(Stored data)
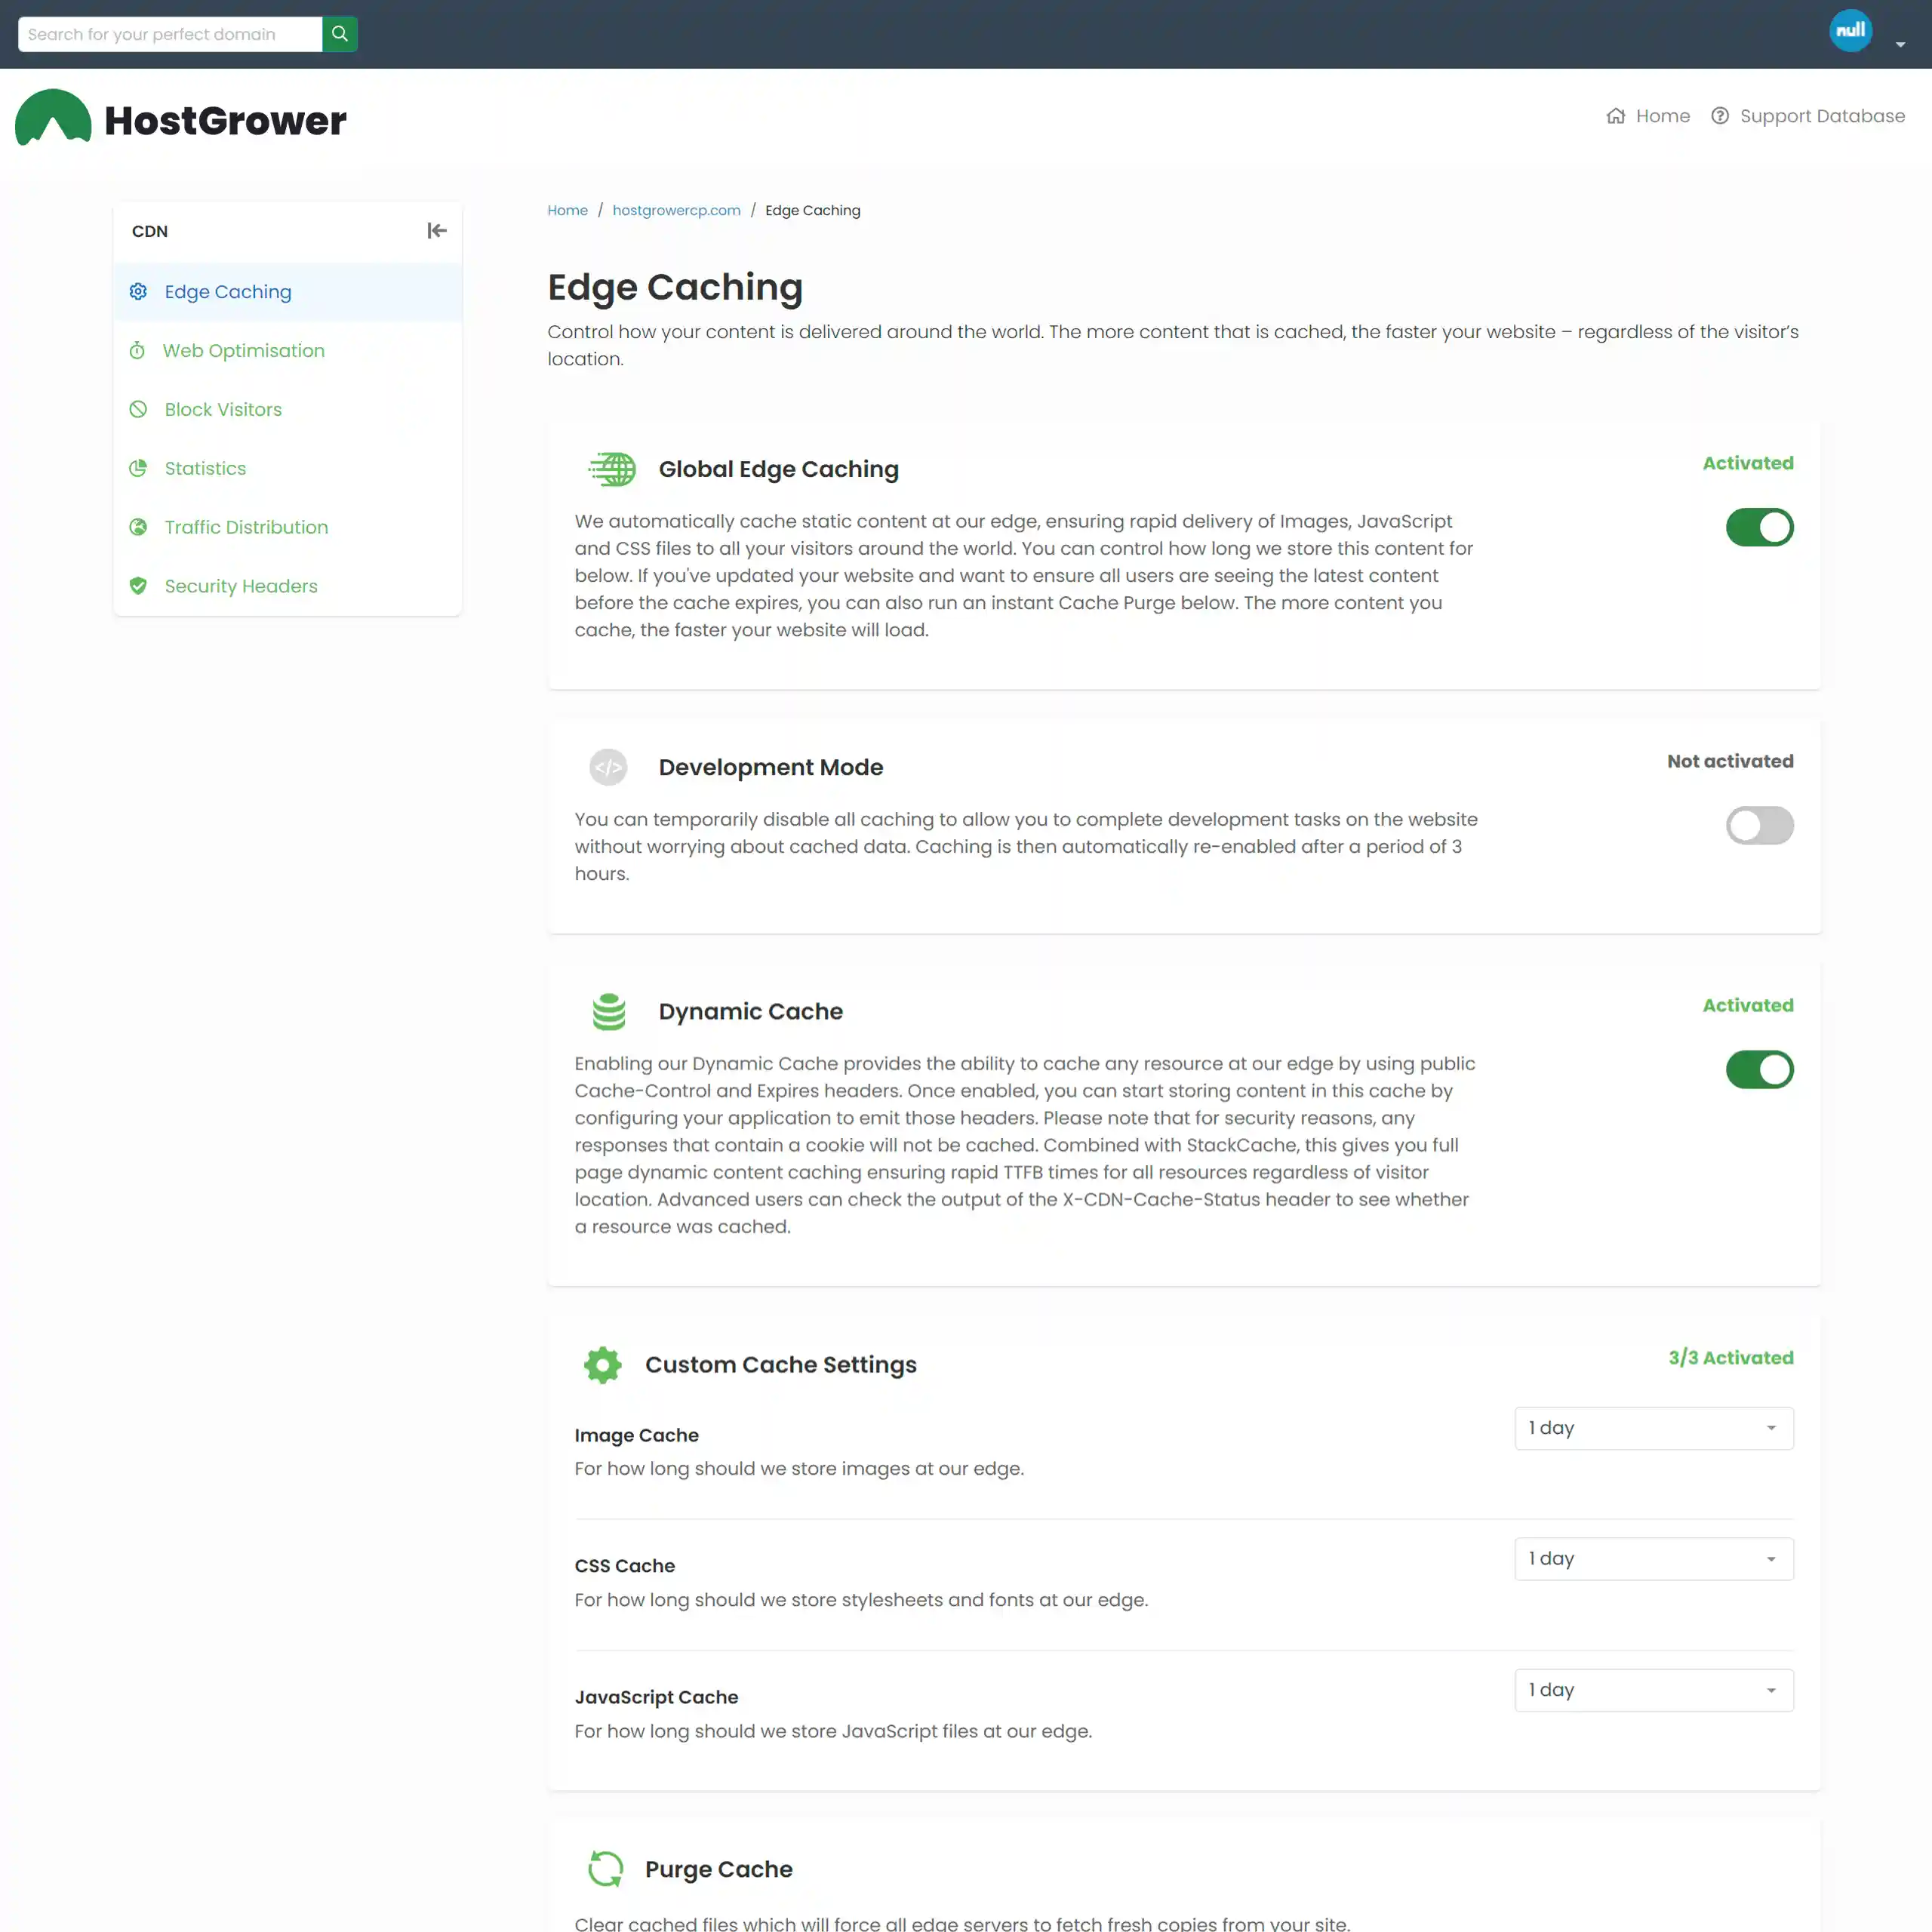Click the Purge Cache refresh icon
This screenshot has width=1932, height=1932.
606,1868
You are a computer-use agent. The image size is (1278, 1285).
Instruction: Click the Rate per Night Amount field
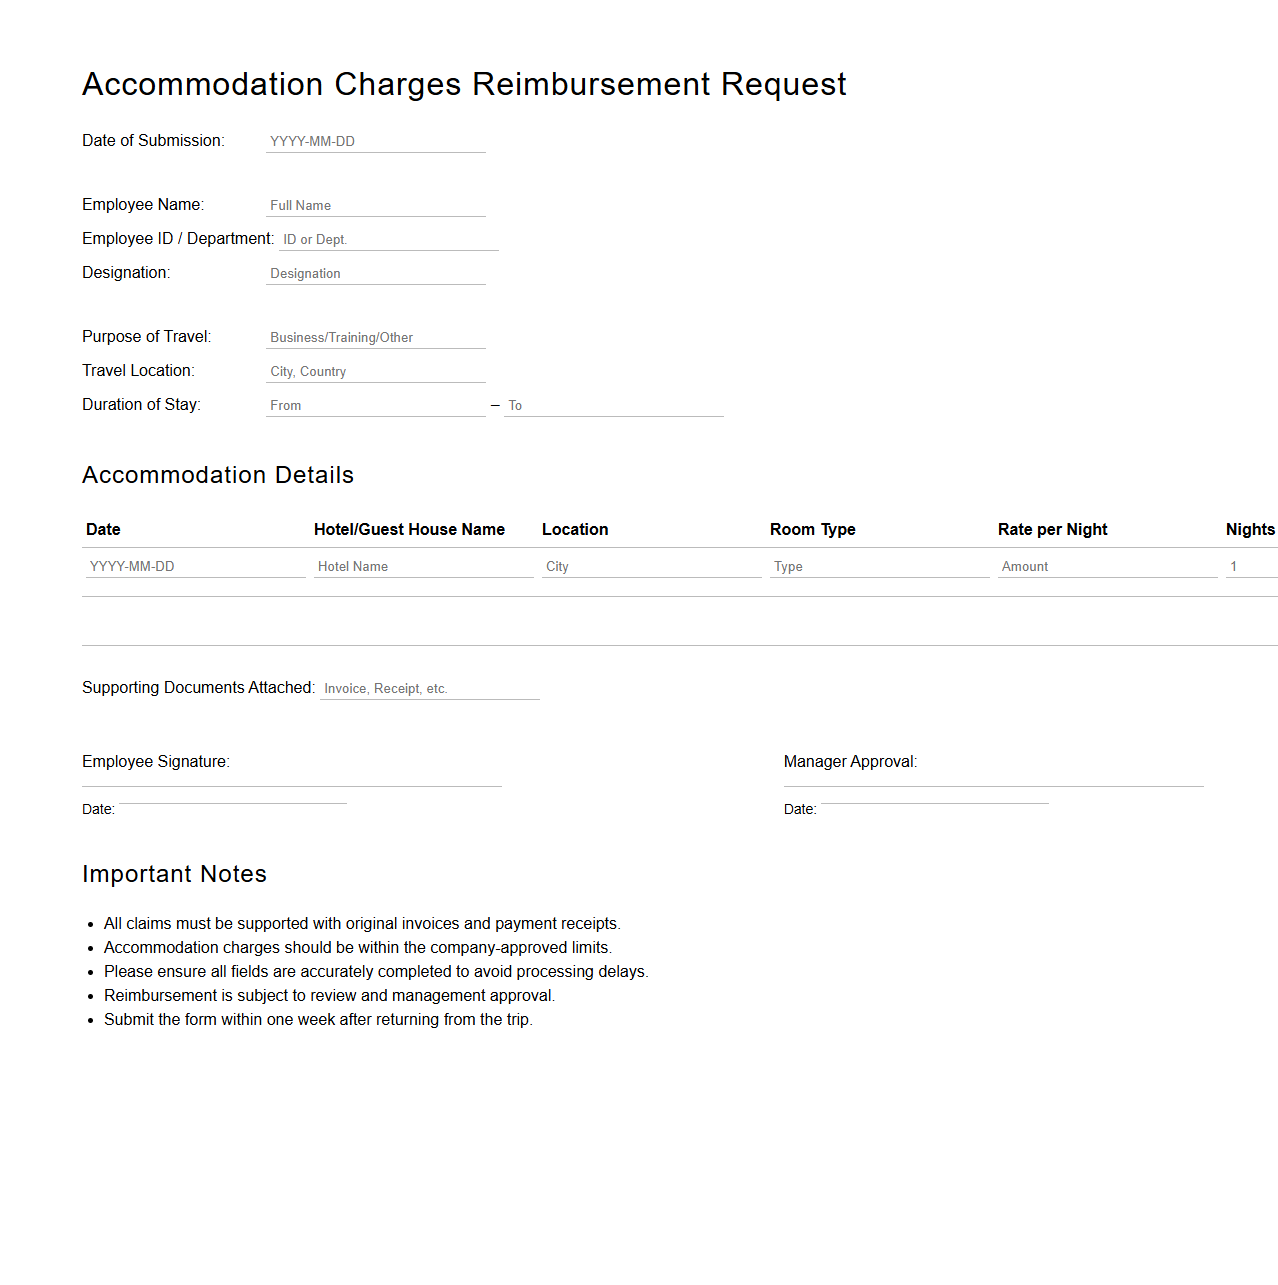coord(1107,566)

● Exercise
Please restate word for word the lines above, starting with the line that holds "You are a computer-use" and ending with the final line of the records, while leaving out pictures.

● Solved problem
You are a computer-use agent. The image size is (1278, 1285).
Instruction: Click the Rate per Night Amount field
coord(1107,566)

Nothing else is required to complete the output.